In this lesson, we shall build on some of the ideas mentioned during significance testing with z-scores. Such an approach can help us associate a confidence level to our model's output which could be very important during decision making.
You will be able to:
- Interpret the p-value and regression coefficients
- Describe model suitability in terms of obtained significance results
We can apply the the ideas of hypothesis testing in a regression context as well as statistical inference. The general approach of hypothesis testing remains the same i.e. We develop a set of hypotheses including null hypothesis and alternative hypothesis. The way we conduct these tests is that we try to reject the null hypothesis with an associated alpha level as a threshold for calling our results significant , or otherwise. We set some statistic according to the nature of underlying data and analytical question and check the significance of our results.
During regression, we try to measure the model parameters (coefficients ) so our null and alternative hypotheses must also get set up in those terms. Think about the simple regression experiment that we conducted on the advertising dataset. For a simple dataset like this, we can set up our hypotheses as follows:
NULL HYPOTHESIS (Ho): There is no relationship between amount spent on TV advertisement and sales figures.
For our null hypothesis to be true, In y= mx+c , m has to be zero so y is simply equal to the intercept.
ALTERNATIVE HYPOTHESIS (Ha): There is "some" relation between amount spent on TV advertisement and sales figures.
So for above, rejecting the null hypothesis would help us associate some significance with our results
Just like for statistical significance, we reject the null (and thus believe the alternative) if the 95% confidence interval does not include zero for co-efficient. In other terms
Let's import the code from our previous lesson and see if we can check for this p value.
import pandas as pd
import matplotlib.pyplot as plt
import statsmodels.api as sm
import statsmodels.formula.api as smf
import scipy.stats as stats
plt.style.use('fivethirtyeight')
data = pd.read_csv('Advertising.csv', index_col=0)
f = 'sales~TV'
f2 = 'sales~radio'
model = smf.ols(formula=f, data=data).fit()
model2 = smf.ols(formula=f2, data=data).fit()
We can now check for the p-value associated with intercept as below.
model.pvalues
Intercept 1.406300e-35
TV 1.467390e-42
dtype: float64
Note that we generally ignore the p-value for the intercept.
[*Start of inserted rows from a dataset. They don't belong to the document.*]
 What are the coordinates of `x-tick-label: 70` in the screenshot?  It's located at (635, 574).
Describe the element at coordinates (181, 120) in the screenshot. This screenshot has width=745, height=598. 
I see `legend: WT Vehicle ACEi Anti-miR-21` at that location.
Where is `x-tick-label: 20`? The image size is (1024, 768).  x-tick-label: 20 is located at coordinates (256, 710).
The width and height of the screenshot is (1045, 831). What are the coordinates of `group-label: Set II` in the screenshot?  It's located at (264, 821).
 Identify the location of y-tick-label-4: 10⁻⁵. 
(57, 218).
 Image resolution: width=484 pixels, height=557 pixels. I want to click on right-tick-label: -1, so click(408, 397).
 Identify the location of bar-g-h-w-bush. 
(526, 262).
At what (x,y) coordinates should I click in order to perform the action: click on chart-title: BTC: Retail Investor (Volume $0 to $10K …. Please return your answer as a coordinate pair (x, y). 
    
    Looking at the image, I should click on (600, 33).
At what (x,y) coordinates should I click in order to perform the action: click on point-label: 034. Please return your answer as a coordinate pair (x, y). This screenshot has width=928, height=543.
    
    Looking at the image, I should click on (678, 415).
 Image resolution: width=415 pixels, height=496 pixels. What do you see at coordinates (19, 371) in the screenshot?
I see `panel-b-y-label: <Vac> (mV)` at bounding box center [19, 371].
Here is how you would interpret this output
If the 95% confidence interval includes zero, the p-value for that coefficient will be greater than 0.05. If the 95% confidence interval does not include zero, the p-value will be less than 0.05. Thus, a p-value less than 0.05 is one way to decide whether there is likely a relationship between the feature and the response.
Again, using 0.05 as the cutoff is just a convention.
In this case, the p-value for TV is far less than 0.05, and so we believe that there is a relationship between TV ads and Sales. With alpha set to 0.05, we can claim to have 95% confidence on the outcome.
Try running above and check for p values for radio
and see how would interpret the outcome.
You are encouraged to visit following links to see more examples and explanations around:hypothesis testing in regression
Hypothesis Test for Regression Slope
In this lesson, we saw how to apply the ideas of hypothesis testing in regression analysis to associate significance and confidence level with our model. We used this with our previous regression model to check the association. In the next lab, we shall combine all the ideas around simple linear regression with ols on a slightly more complex dataset with a much greater number of features.